Texte présenté:
Il en est de même, s’agissant du motif tenant à la domiciliation : lorsque je suis arrivé à Conakry, j’ai été accueilli par le Bâtonnier Djibril KOUYATE (défenseur de IKF) que je connais depuis près de trente ans au moins. C’est avec son microordinateur que nous avons saisi ma lettre de constitution et c’est bien lui qui m’a accompagné à la CRIEF pour accomplir les formalités de constitution ; c’est encore lui qui m’a conduit, en compagnie de mon Confrère Ousmane SEYE du Barreau du Sénégal pour faire les salutations d’usage au procureur spécial, président de la CRIEF, procureur général…et tous les actes de procédure dans le cadre de l’affaire « IKF », établis par ses soins et qui comporte mon nom, indiquent tous que je suis domicilié chez lui et c’est le cas depuis vingt-cinq ans que je plaide en Guinée ; son cabinet Jurifis Consult est le nom de mon cabinet qu’il a emprunté à sa demande et sur mon autorisation et, je suis aussi proche de lui que du Bâtonnier Boubacar BARRY son associé, aussi longtemps qu’ils sont associés.

Données enregistrées:

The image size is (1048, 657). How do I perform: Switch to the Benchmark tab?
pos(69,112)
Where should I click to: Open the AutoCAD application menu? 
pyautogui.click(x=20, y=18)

Consigne A: Résumez en deux phrases le texte sur la domiciliation à Conakry.
Consigne B: Rédigez la suite du texte sur la domiciliation à Conakry, en commençant après sa dernière phrase.
Le matériel placé après le texte est indépendant de celui-ci.

Réponse A: À son arrivée à Conakry, l'auteur a été accueilli par le Bâtonnier Djibril KOUYATE, avec qui il a saisi sa lettre de constitution et qui l'a accompagné à la CRIEF pour les formalités et les salutations d'usage. Tous les actes de procédure de l'affaire « IKF » le domicilient chez ce Bâtonnier, comme depuis vingt-cinq ans de plaidoiries en Guinée, et le cabinet Jurifis Consult porte le nom de son propre cabinet, emprunté avec son autorisation.

Réponse B:
Il en est encore de même en ce qui concerne le motif tenant à la violation de l’autorisation préalable du Bâtonnier, avant toute prise de parole en public. Ce reproche ne doit pas du tout m’être fait, dans la mesure où je suis sous le couvert d’avocats guinéens et curieusement, c’est à moi, et à moi seul, que ce reproche est fait, pas à un seul autre avocat, ni guinéen ou étranger (et pourtant nous étions cinq au moins à animer cette conférence de presse) ; en fait d’autorisation préalable, je suis le seul confrère qui ait pris bon soin d’informer préalablement la déléguée du Bâtonnier, avant le début de la Conférence de presse. Qu’elle m’autorise seulement à faire publiquement usage de nos échanges que je mettrai en avant, relativement à la demande de prise de parole, qui, selon elle, devrait être exprimée en forme d’autorisation préalable et pour moi et à sa différence, une information même pas préalable, au nom de la liberté de parole de l’avocat… ;


Enfin, il en est de même pour le motif de l’écart de langage, mettant en avant un propos discourtois.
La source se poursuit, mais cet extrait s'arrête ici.